─── Data for processing ───

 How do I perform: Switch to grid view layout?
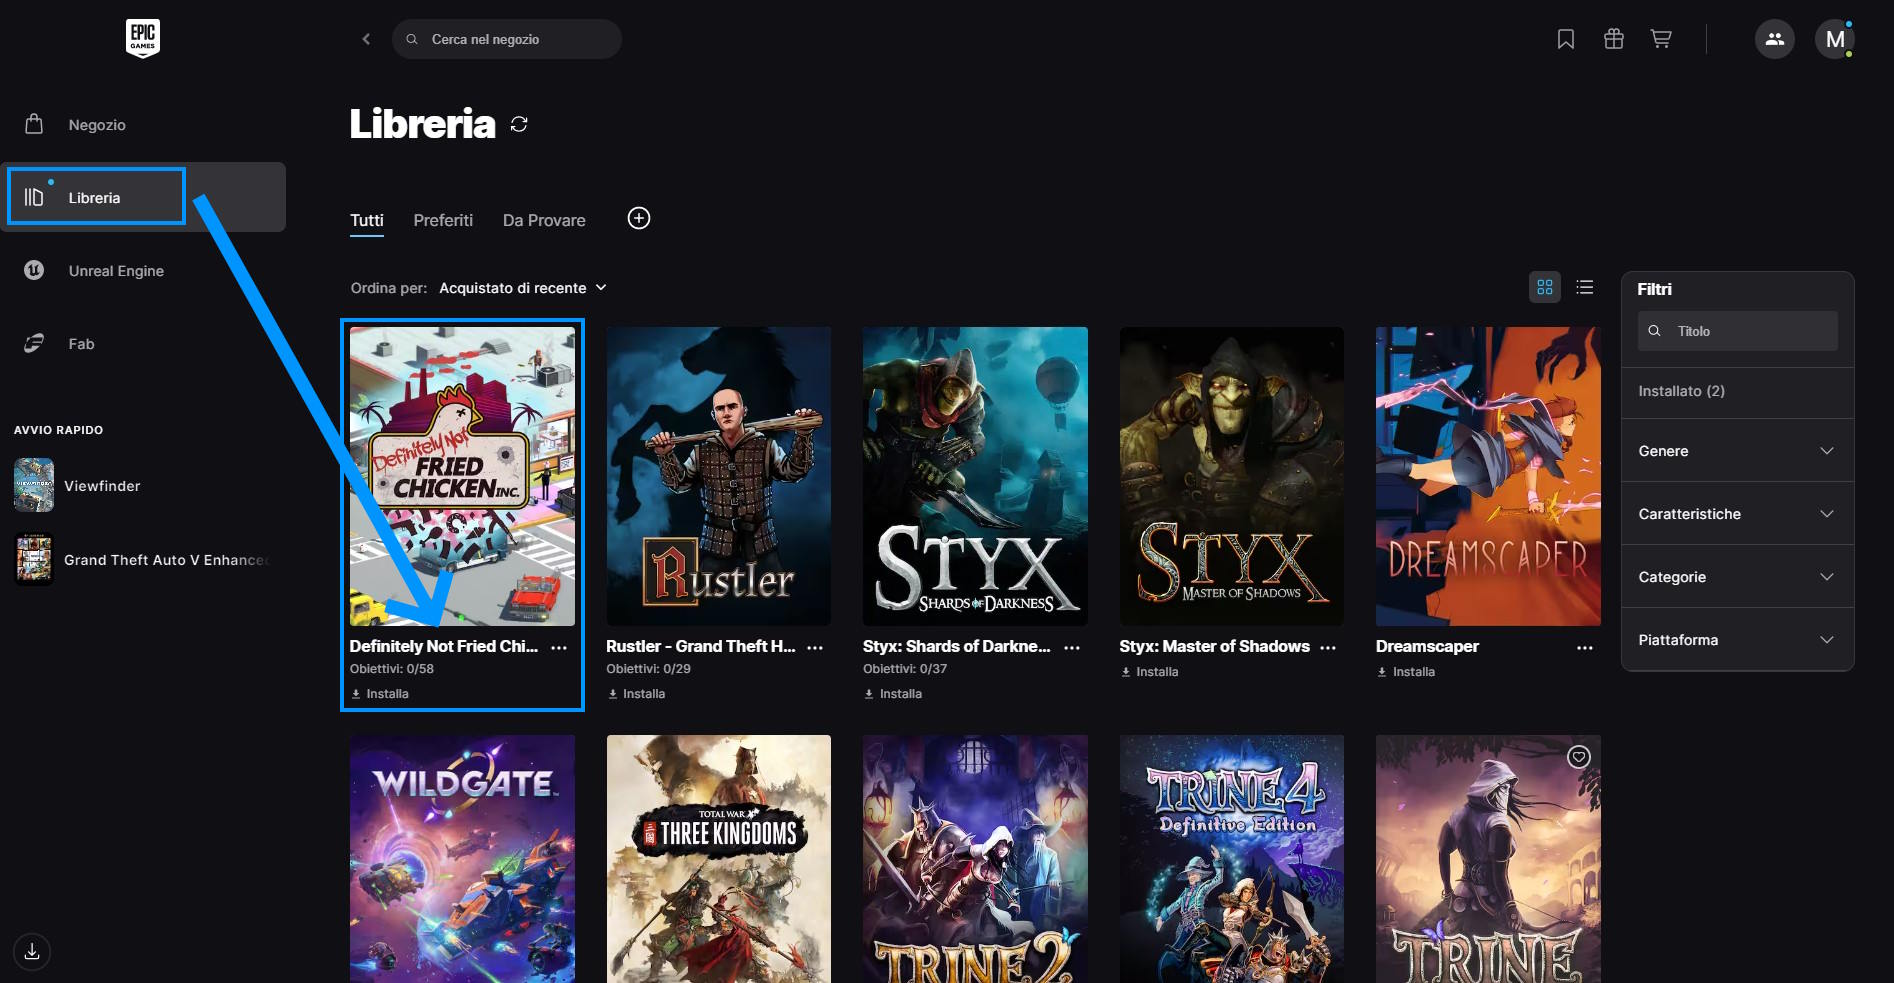(1544, 287)
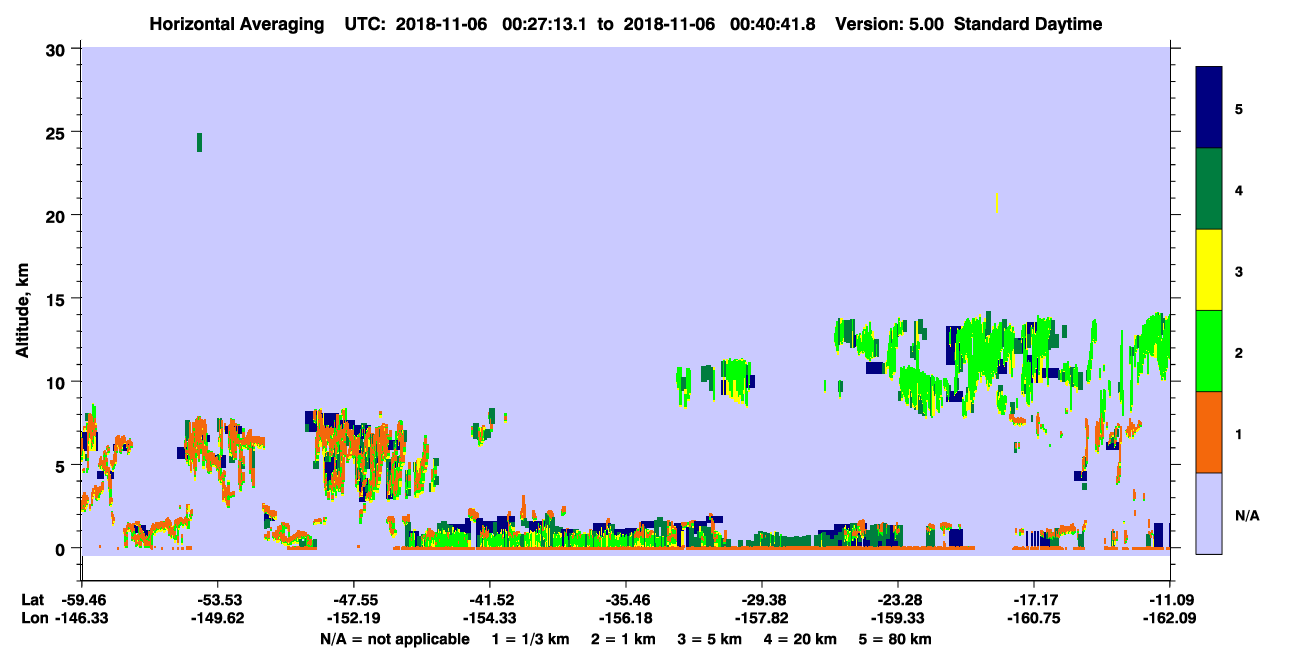Click the Altitude, km axis label
Viewport: 1300px width, 667px height.
click(22, 300)
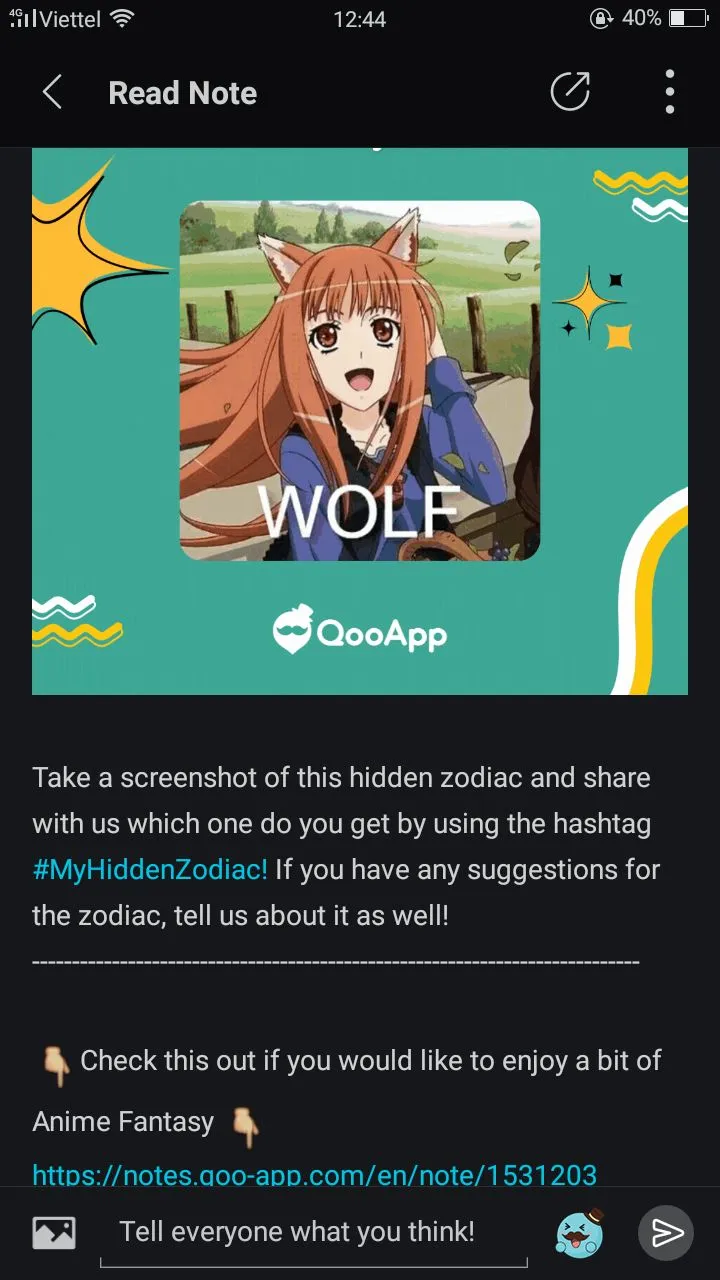Tap the Viettel signal strength icon
The height and width of the screenshot is (1280, 720).
coord(20,18)
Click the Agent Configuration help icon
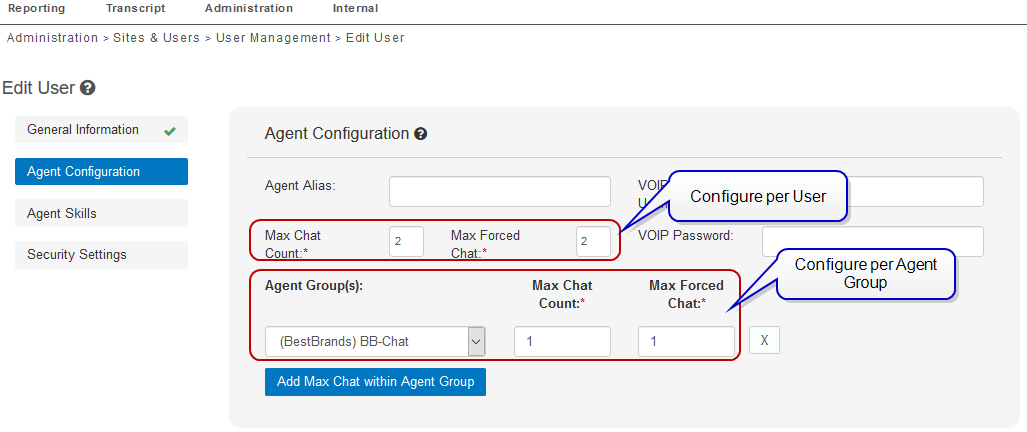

───

[Activity] Write out every entry above exactly as it stands, minus the pictures.

[Result of the exercise]
 How do I perform: Switch to grid view layout?
(1544, 287)
Click the Altitude, km axis label
Viewport: 1300px width, 667px height.
click(22, 300)
Tap the Viettel signal strength icon
The height and width of the screenshot is (1280, 720).
coord(20,18)
Click the Agent Configuration help icon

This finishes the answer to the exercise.